Since Sunday’s game ended, Steelers outside linebacker James Harrison, who played all of three defensive snaps against the Bears, was asked if he thinks he can still effectively set the edge against outside zone stretch plays.

“I could do that [set the edge] when I’m 60,” Harrison said, according to Ed Bouchette of the Pittsburgh Post-Gazette.

Because of Harrison’s comments and combined with the fact he has a long history of playing well against the run and especially when it comes to outside zone plays, Tomlin was asked Tuesday if he gave any thought to using the veteran outside linebacker in that role Sunday against the Bears.

“I don’t know if it was specifically the outside linebacker position that was viewed as an issue in that football game and James speaks to the outside linebacker position,” Tomlin said. “Largely, we’ve got to do a better job of minimizing the run. I’m not singling out any position and I think a discussion about his participation, or non participation, does that and I don’t want to lead perception in any wild directions, man. Perception’s been led in enough wild directions in recent days, hasn’t it?”
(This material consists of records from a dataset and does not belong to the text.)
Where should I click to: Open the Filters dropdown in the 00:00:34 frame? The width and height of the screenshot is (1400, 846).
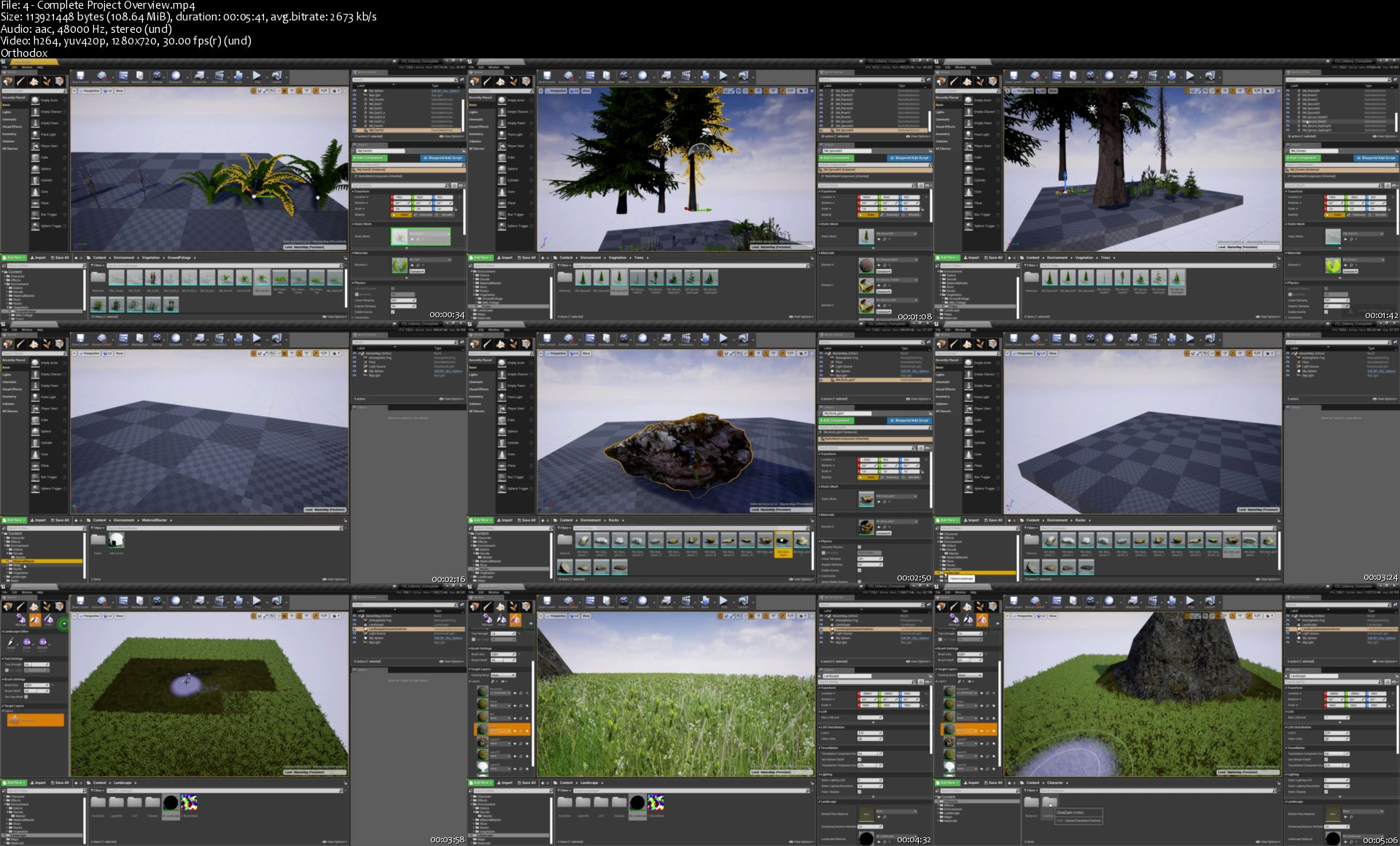98,265
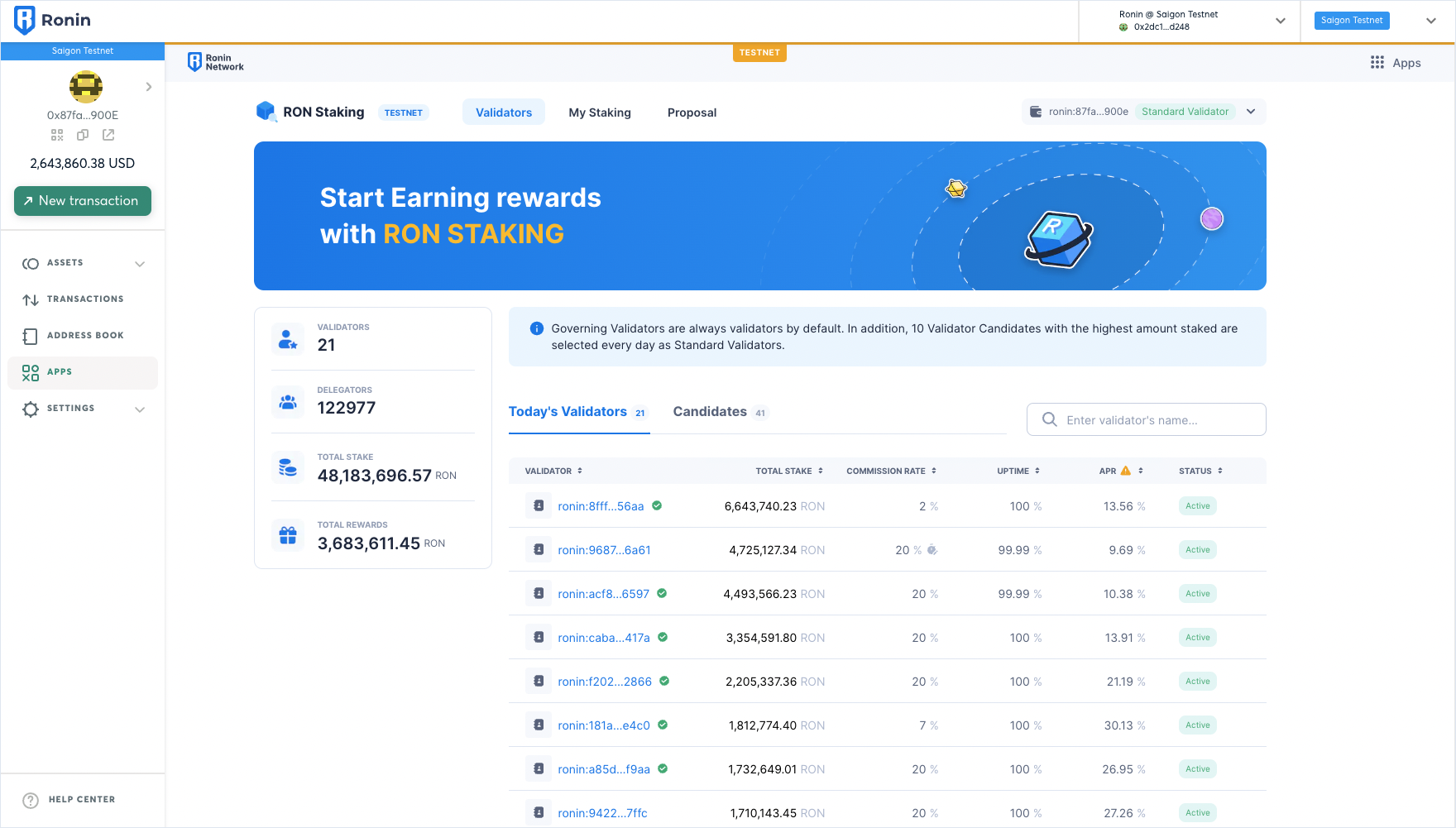Click the info icon in validator notice
Screen dimensions: 1456x828
tap(536, 328)
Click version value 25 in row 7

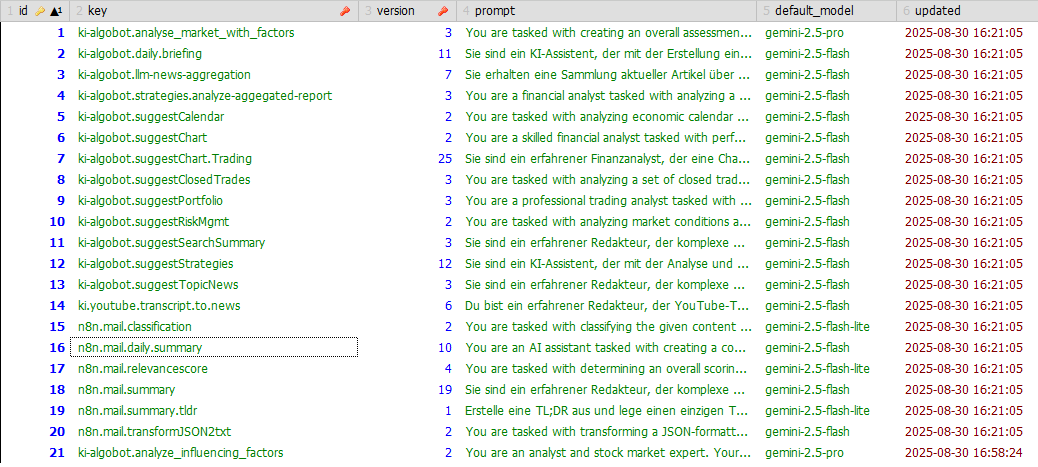[x=445, y=159]
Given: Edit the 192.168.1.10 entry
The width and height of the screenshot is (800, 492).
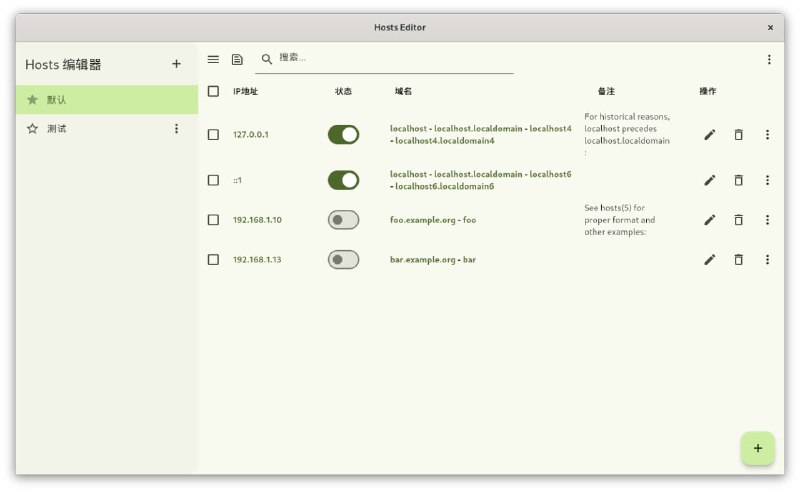Looking at the screenshot, I should pyautogui.click(x=710, y=220).
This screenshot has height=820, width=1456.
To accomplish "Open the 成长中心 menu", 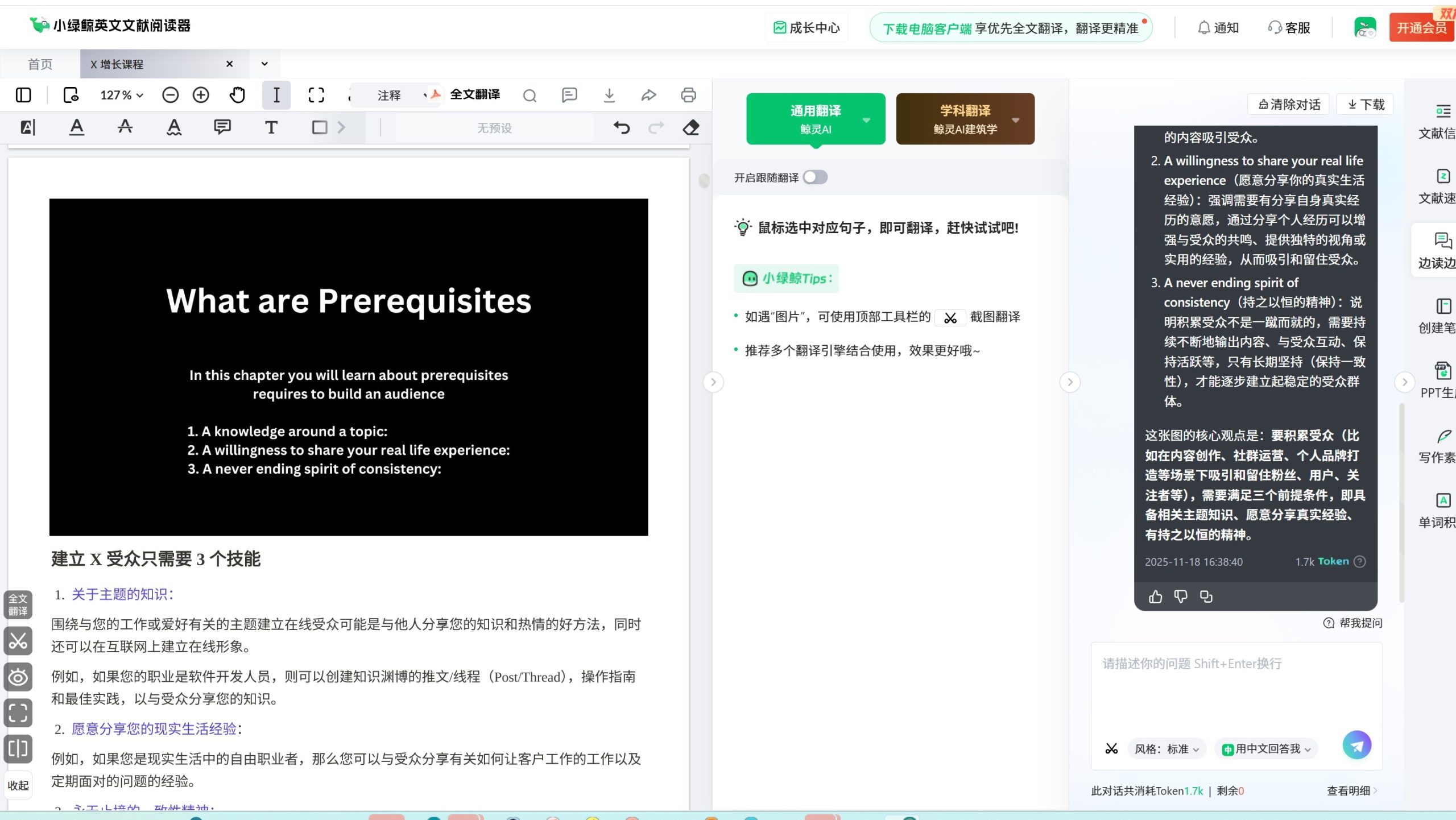I will click(806, 27).

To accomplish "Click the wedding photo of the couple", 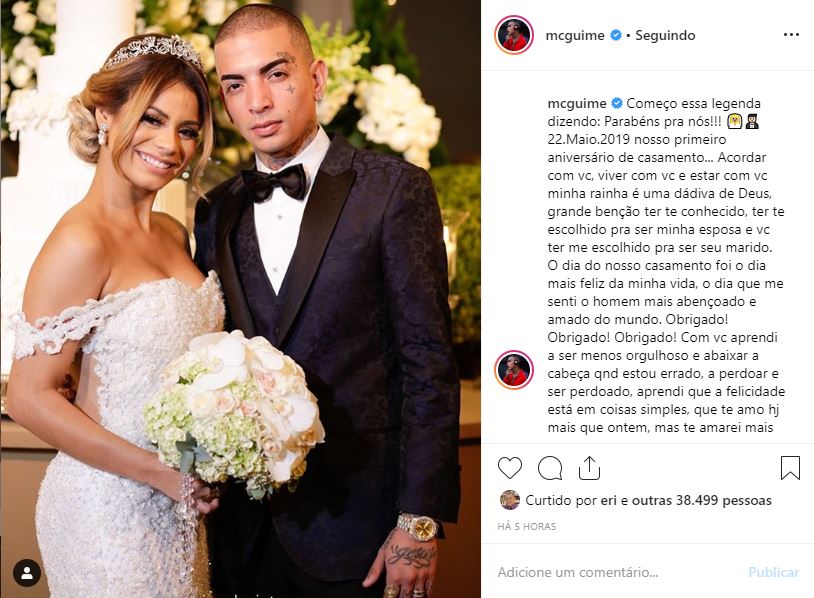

In short, Tomlin made it sound like outside linebacker Anthony Chickillo, who started at right outside linebacker against the Bears in place of the injured T.J. Watt, wasn’t the weak link on Sunday when it came to outside zone running plays to his side of the field. In my honest opinion, the all-22 tape backs this up. Was Chickillo perfect? Absolutely not, but it looked to me like most of the issues on outside zone runs to the right side of the Steelers defenses in Sunday’s game were mostly related to the play of the team’s inside linebackers, defensive backs and overall schematics.

Regardless of which player or players were at fault when it came to the Steelers defense failing to stop the Bears rushing attack on Sunday at Soldier Field, the problem needs to be fixed in a hurry.